Category Archive for: ‘Fabrication’

This video is one of the final requirements for Dr. Glen Bull’s MacArthur Digital Media and Learning Competition submission. The submission requests funding for the development and creation of Fab@School laboratories that feature curriculum adapted for digital fabrication in elementary schools as well as the establishment of an online, open-source library for sharing and disseminating digital designs.

After viewing the video, I encourage you to register your vote for the project by posting comments! Your comments will be instrumental in helping this become a funded reality. Even if you already commented in the previous round, you may comment again incorporating your reaction to the video.

Post Comments at http://dmlcompetition.net/pligg/story.php?title=630

Deadline for comments/feedback: Thursday, April 22, 10 AM EDT

I also posted a number of other videos that might be of interest to people wanting to know more about digital fabrication and the Curry School of Education’s commitment to this STEM initiative.
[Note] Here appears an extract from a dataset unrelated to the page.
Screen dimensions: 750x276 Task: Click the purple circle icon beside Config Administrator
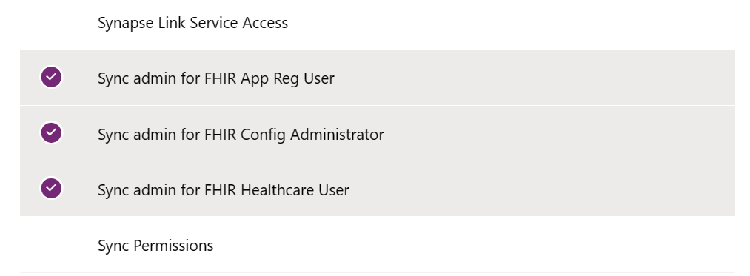pyautogui.click(x=51, y=132)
The text below is a “rough” literature review connecting digital fabrication systems/techniques to elementary students’ understanding of geometry. I decided to create a post with my work because I think that it could be a valuable resource for people other than my professor and me.

I have included links in appropriate places. Direct links to references are not included because of copyright restrictions.

Enhancing Students’ Understanding of Geometry Through 3D Construction of Shapes

Geometry is a field of study that provides students with ways to interpret and react to shapes and space, and it offers opportunities to reflect on one’s immediate physical environment (Clements, 1998). Apart from being a recognized mathematical strand, geometric understanding and visualization is evident in other math-related topics including algorithmic thinking, optimization, functions, limits, and trigonometry (Goldenberg, Cuoco, & Mark, 1998). Geometry also connects to discrete disciplines like design and engineering.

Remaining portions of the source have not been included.